## Given data

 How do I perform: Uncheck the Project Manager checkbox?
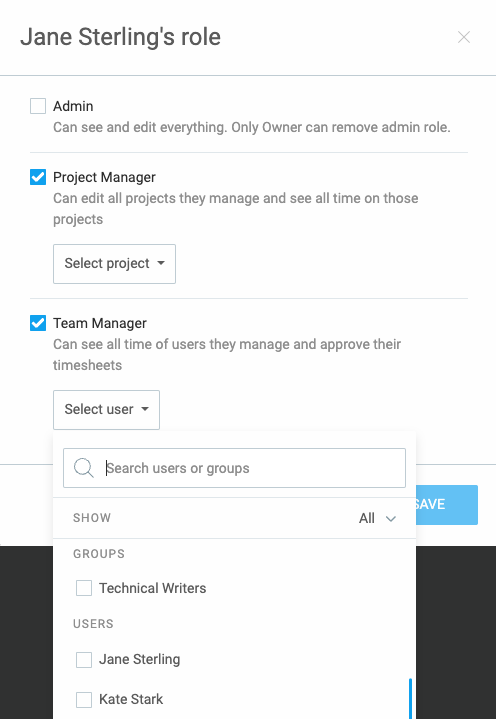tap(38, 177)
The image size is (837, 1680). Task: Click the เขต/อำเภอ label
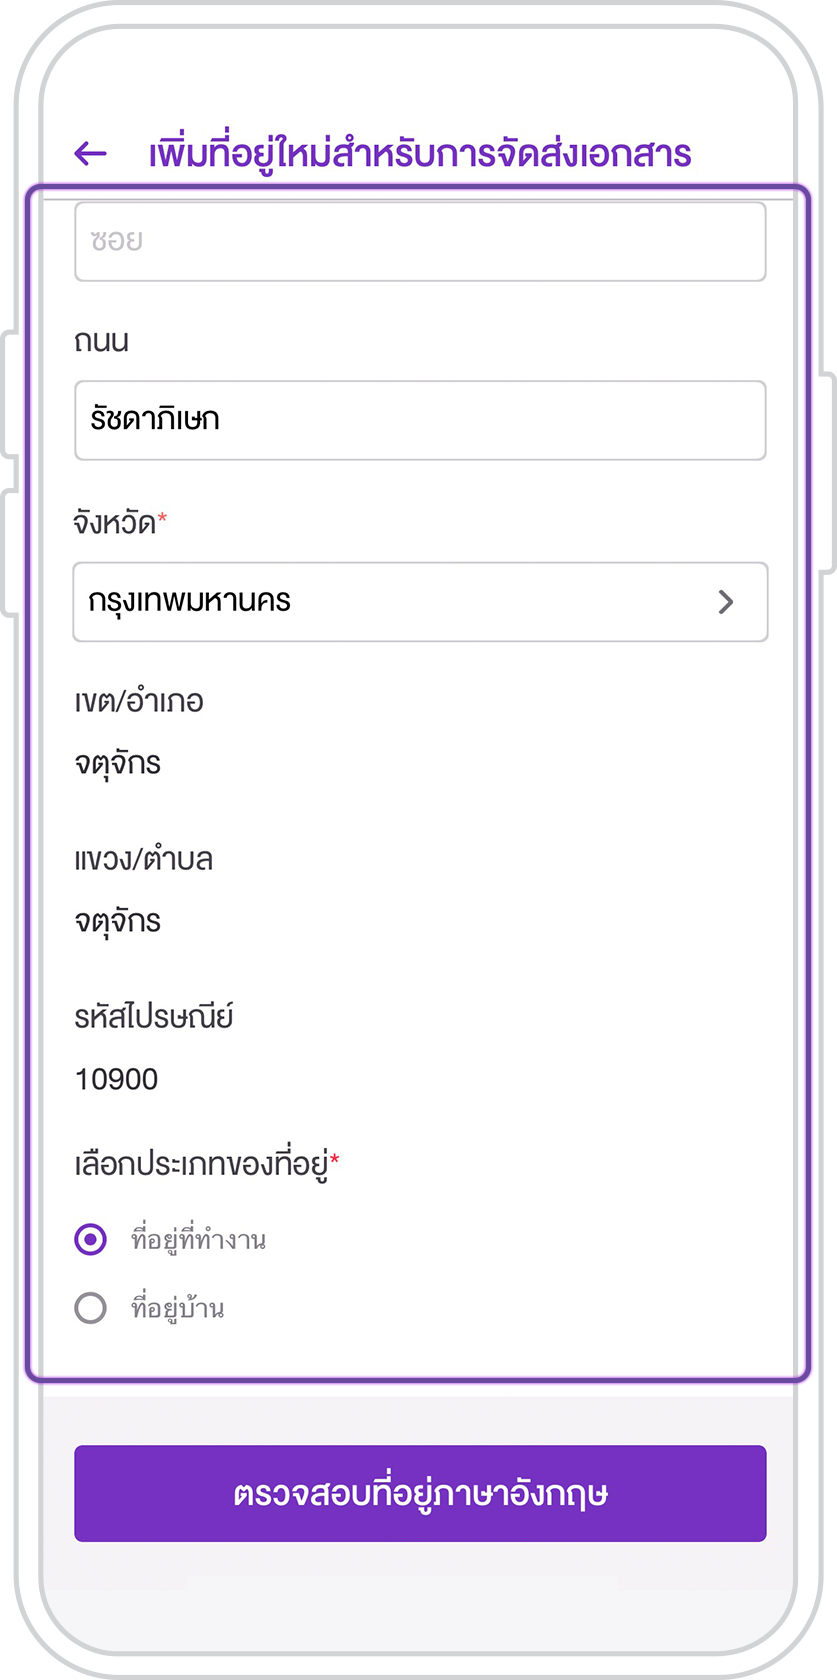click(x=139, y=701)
...
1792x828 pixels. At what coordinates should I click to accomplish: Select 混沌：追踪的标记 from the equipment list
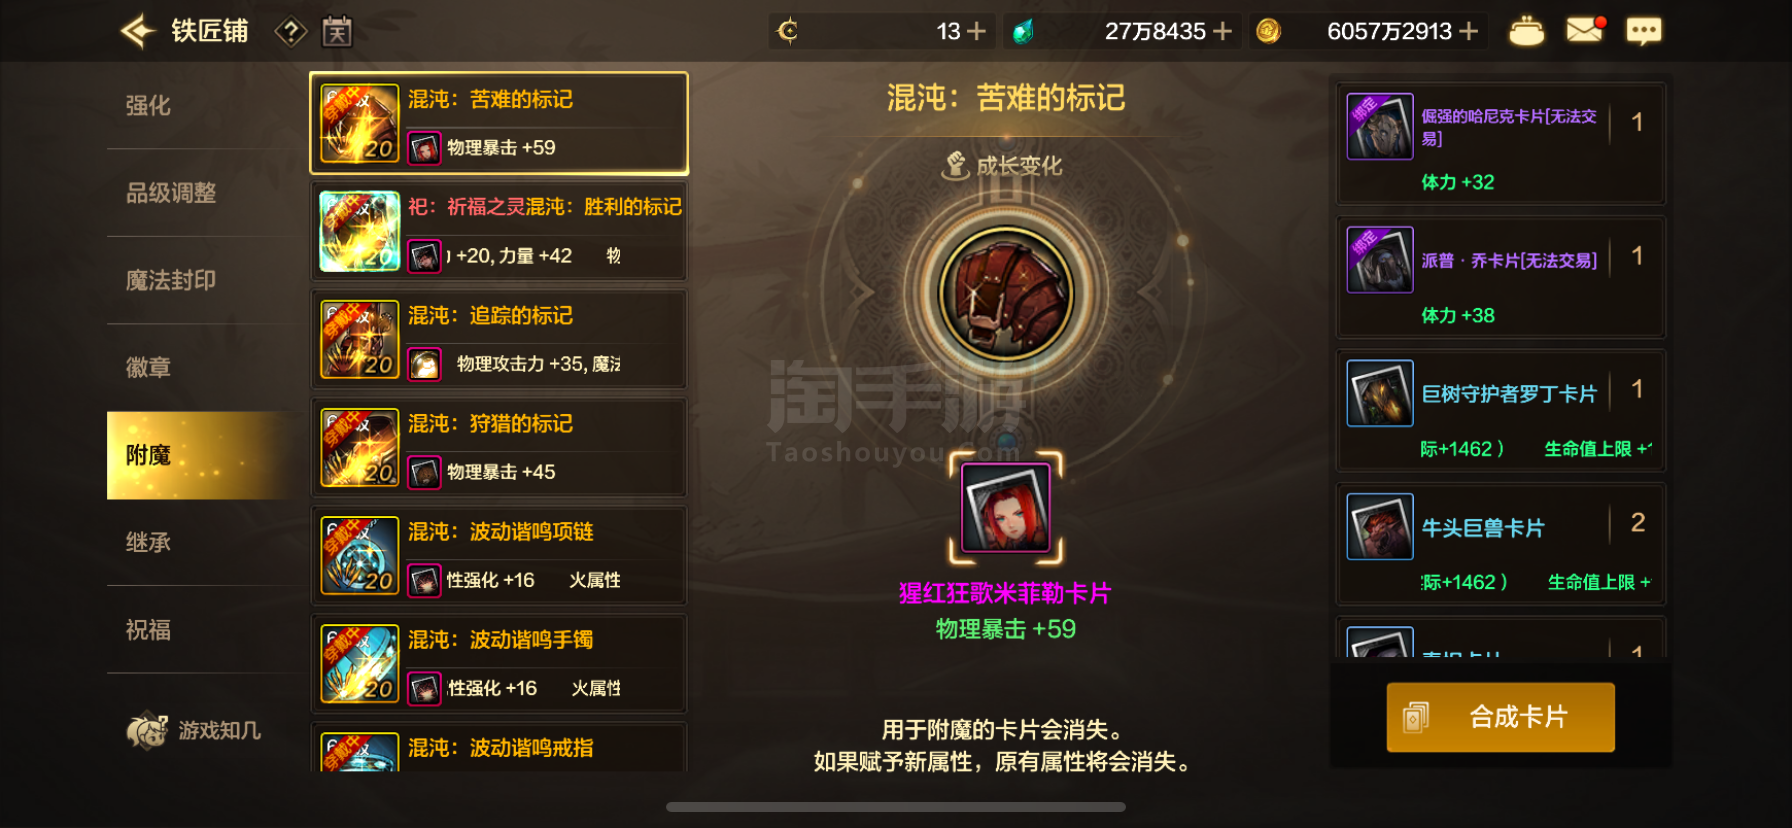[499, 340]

## Short task
Rescale the stretch from the line containing "The image size" through the line containing "click(x=139, y=701)": give only those lines again, requests included, with every click coordinate in the answers multiplied by 2.5 and rounded to a whole number (halves round up). Leave out the pictures.

## Full answer
The image size is (837, 1680). Task: Click the เขต/อำเภอ label
click(x=348, y=1753)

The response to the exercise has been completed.